Manifesto: Is the postmodern condition of landscape architecture its extinction? or is it landscape ecological urbanism?

by Tom Turner @ 11:39 am January 27, 2014 -- Filed under: Landscape Ecological Urbanism,landscape urbanism,Urban Design   

postmodern_landscape_architecture
Landscape architecture: an apocalyptic manifesto, was the title of a landscape architecture manifesto published in 2004 by Heidi Hohmann and Joern Langhorst (and republished as ‘Landscape Architecture: A Terminal Case?’ in Landscape Architecture Magazine 95, no. 4 (April 2005): 26-45.). The original manifesto is still available as a pdf document. The Hohmann-Langhorst diagnosis was as excellent. Their prognosis was pessimistic and melancholic.
Having a nostalgic affection for manifestos, I responded with my own manifesto – and plan to mark its 10th anniversary with a revised version.

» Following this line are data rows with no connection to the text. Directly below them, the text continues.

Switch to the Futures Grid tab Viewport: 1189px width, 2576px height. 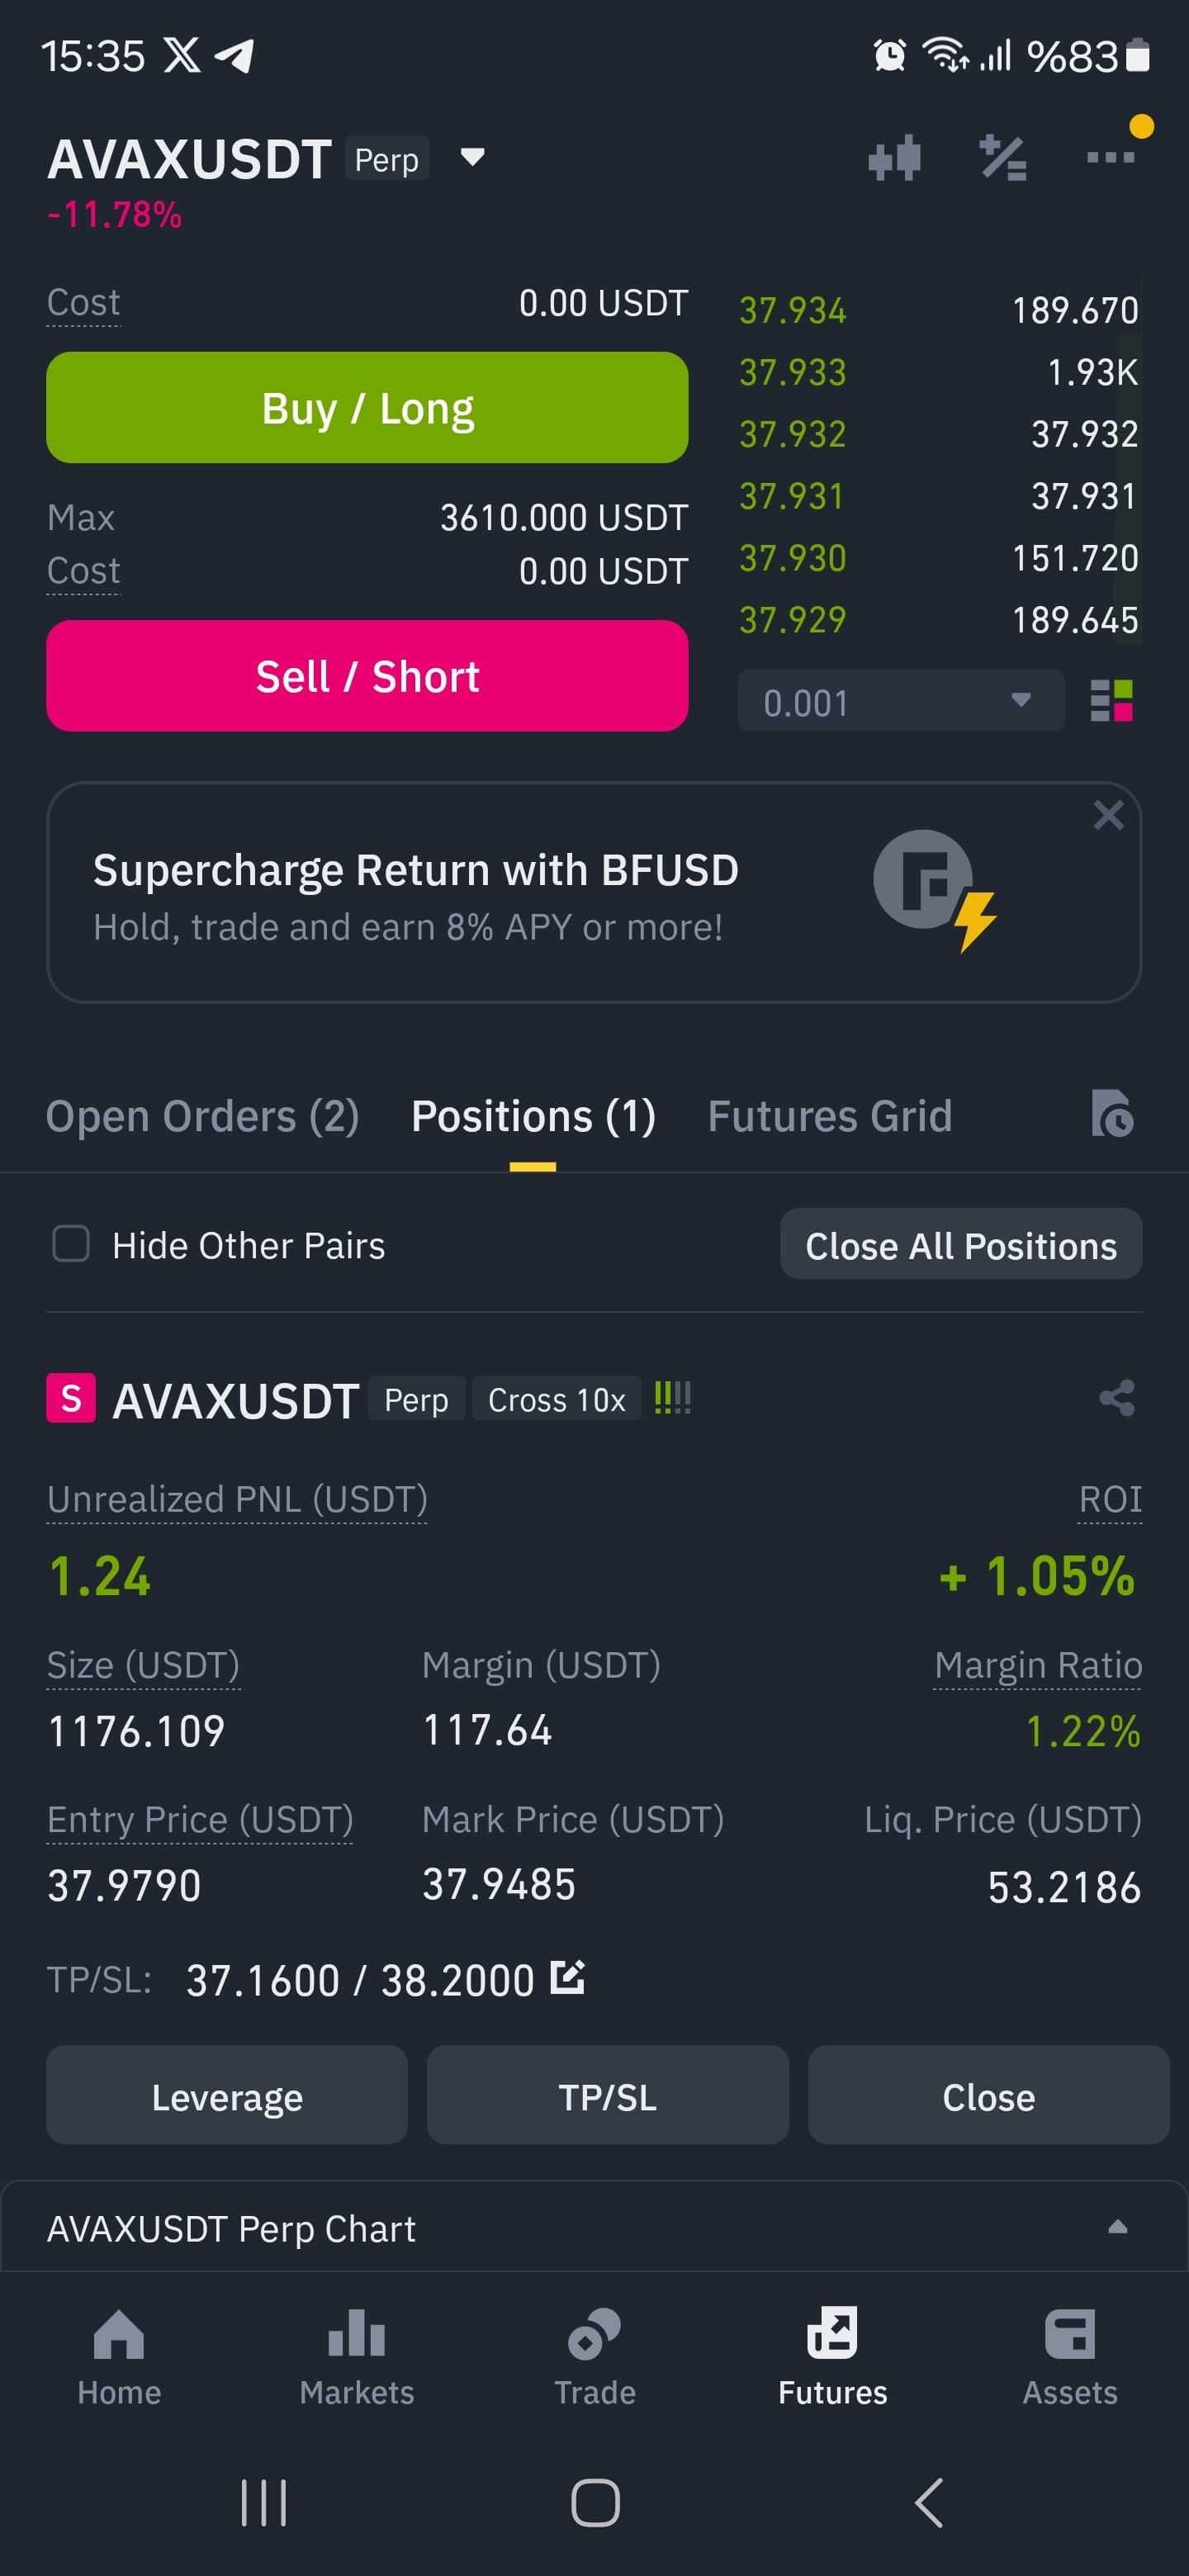(829, 1116)
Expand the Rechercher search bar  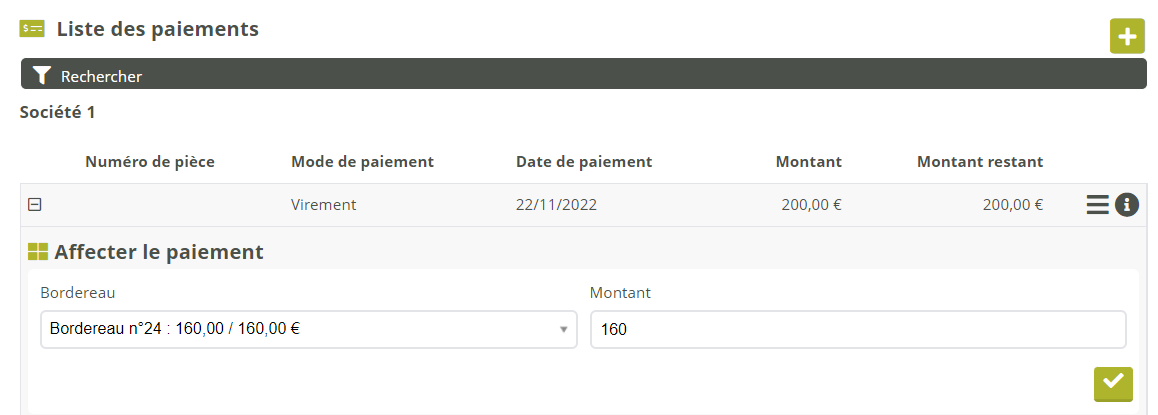click(583, 75)
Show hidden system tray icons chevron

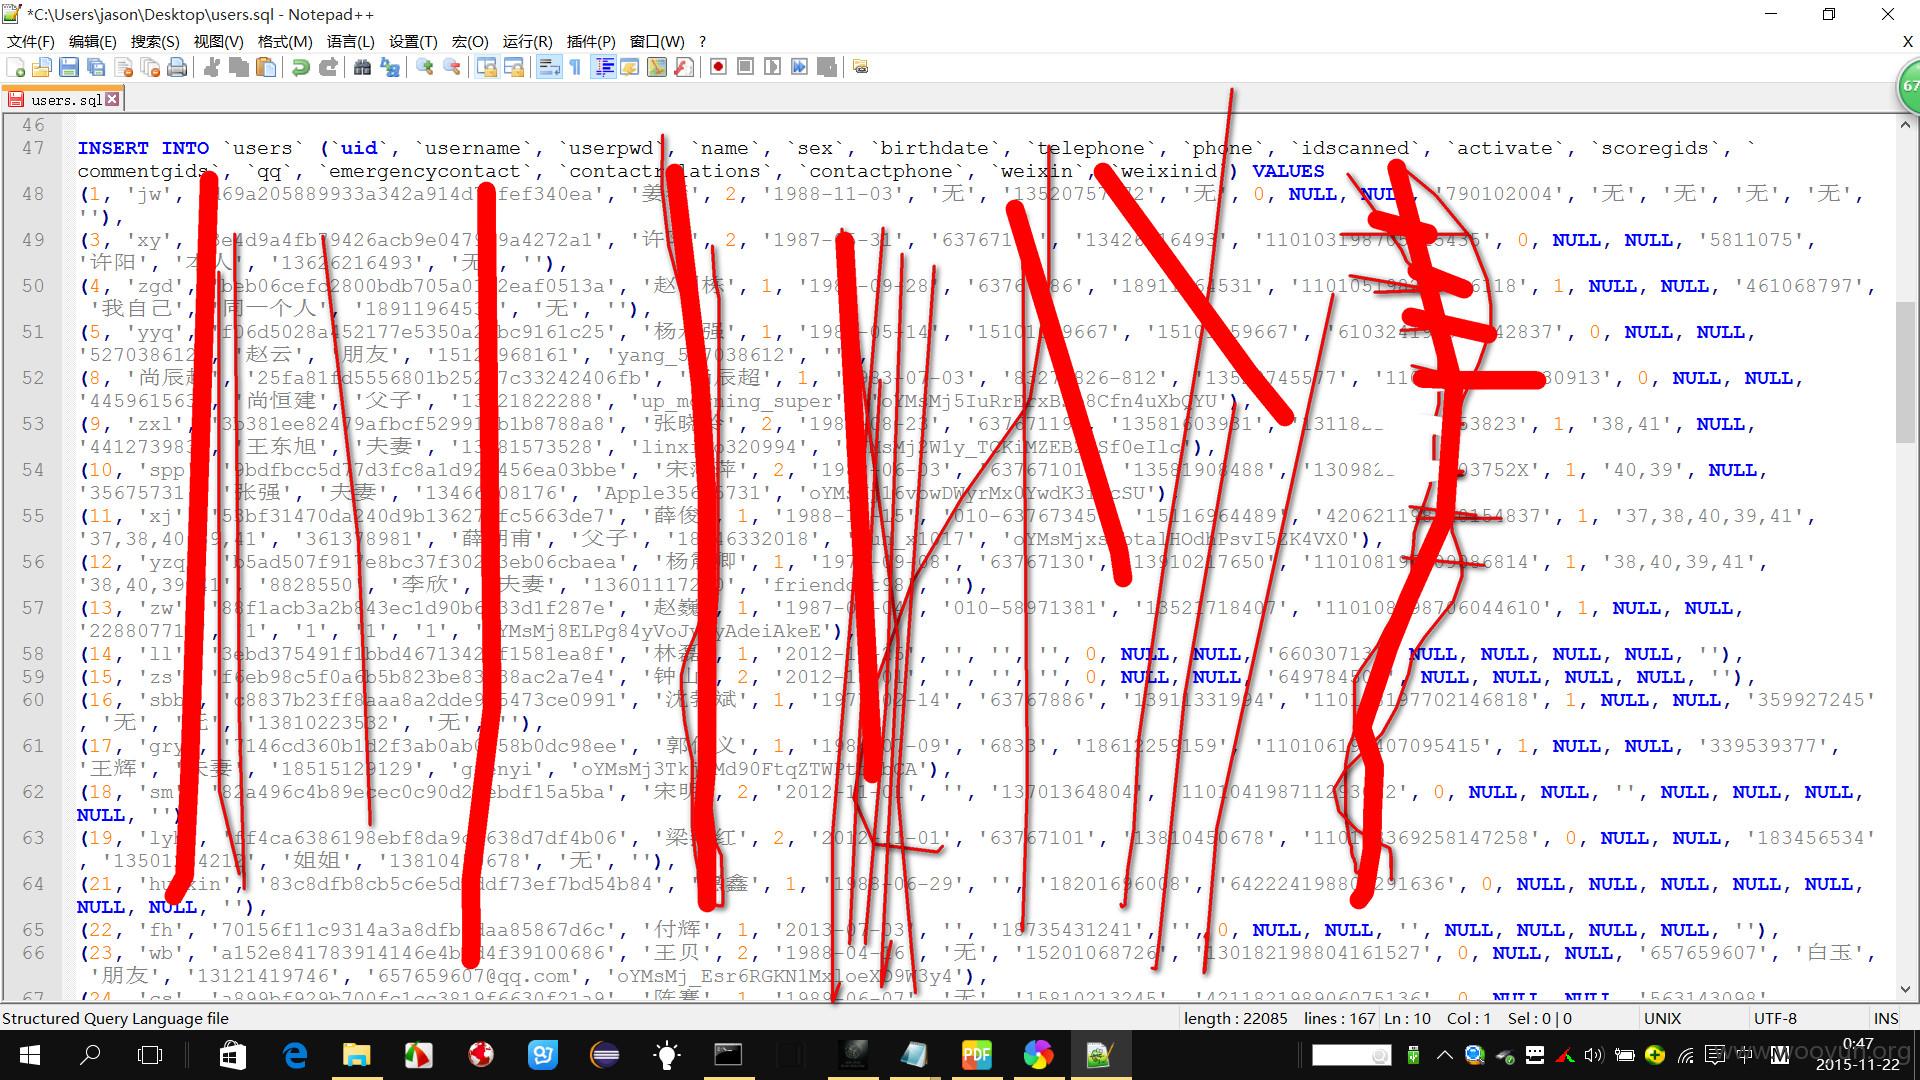(1445, 1055)
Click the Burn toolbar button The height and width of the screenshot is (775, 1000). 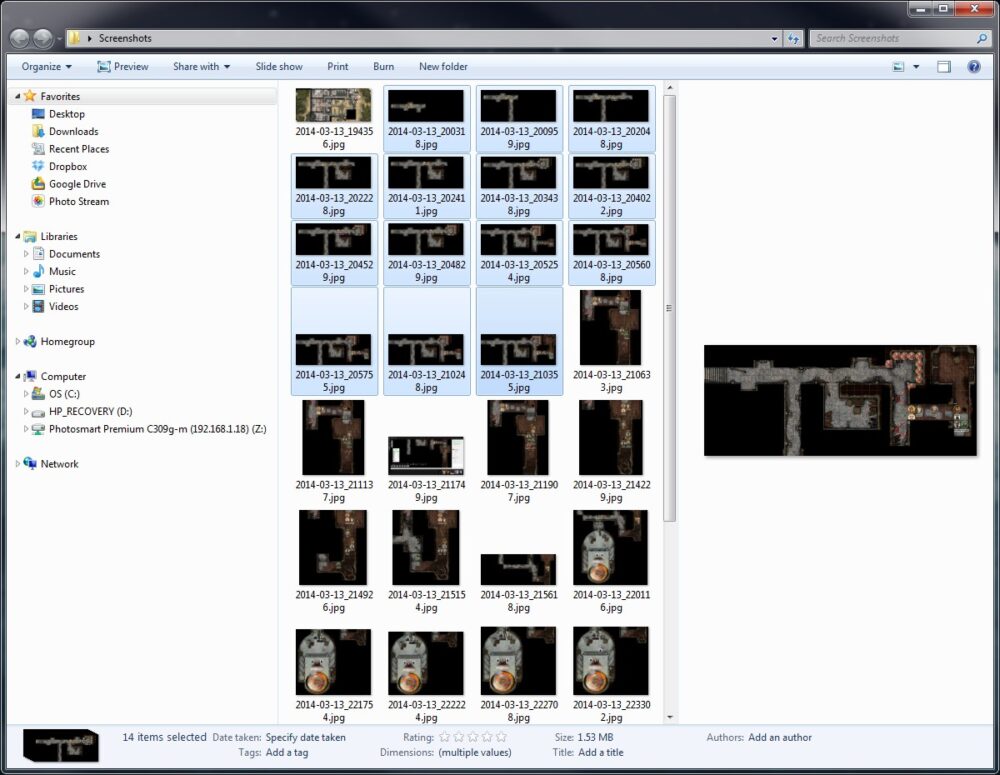tap(383, 67)
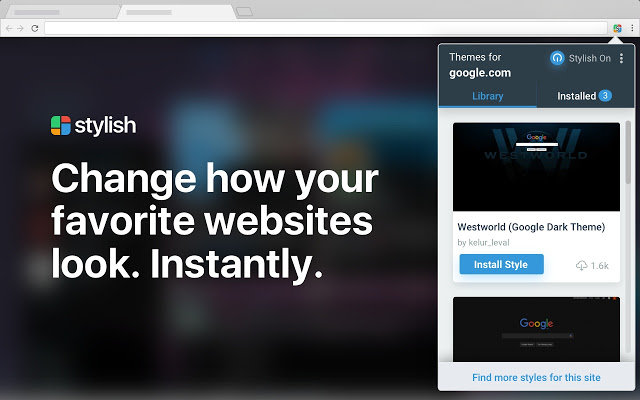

The above diagram, from the Hohmann-Langhorst article, shows the disciplines from which landscape architecture emerged and the disciplines into which they expected it to dissolve. Worldwide, this has definitely not been landscape architecture’s fate in the last decade. It has had a great many successes without, in my view, coming near to realising its full potential.
There is a great contrast between the two countries (Britain and America) which gave birth to landscape architecture as an organized profession. Landscape architecture is flourishing in the US and stagnant in the UK. It could be that the Hohmann-Langhorst article stimulated the US profession to examine its navel and engage in renewal and re-generation. In part, the regeneration has come from the body of theory known as Landscape Urbanism. Proponents have had many competition successes and advocates of New Urbanism feel themselves under threat. Andres Duany and Emily Talen have responded with a book on Landscape Urbanism and Its Discontents: Dissimulating the Sustainable City. The blurb to their book (which I have not yet read) states that ‘While there is significant overlap between Landscape Urbanism and the New Urbanism, the former has assumed prominence amongst most critical theorists, whereas the latter’s proponents are more practically oriented.’ This is despite the fact that Landscape Urbanists have done a poor job of explaining themselves. They should be grateful to Ian Thompson for his account of its Ten Tenets – and I hope his clarity will stimulate the much-needed revival of English landscape architecture. It is of interest that one of the landscape architects with the clearest vision of where the profession should be heading was born in the UK and works in the US – see this interview, in which Time Magazine describes James Corner as an Urban Dreamscaper.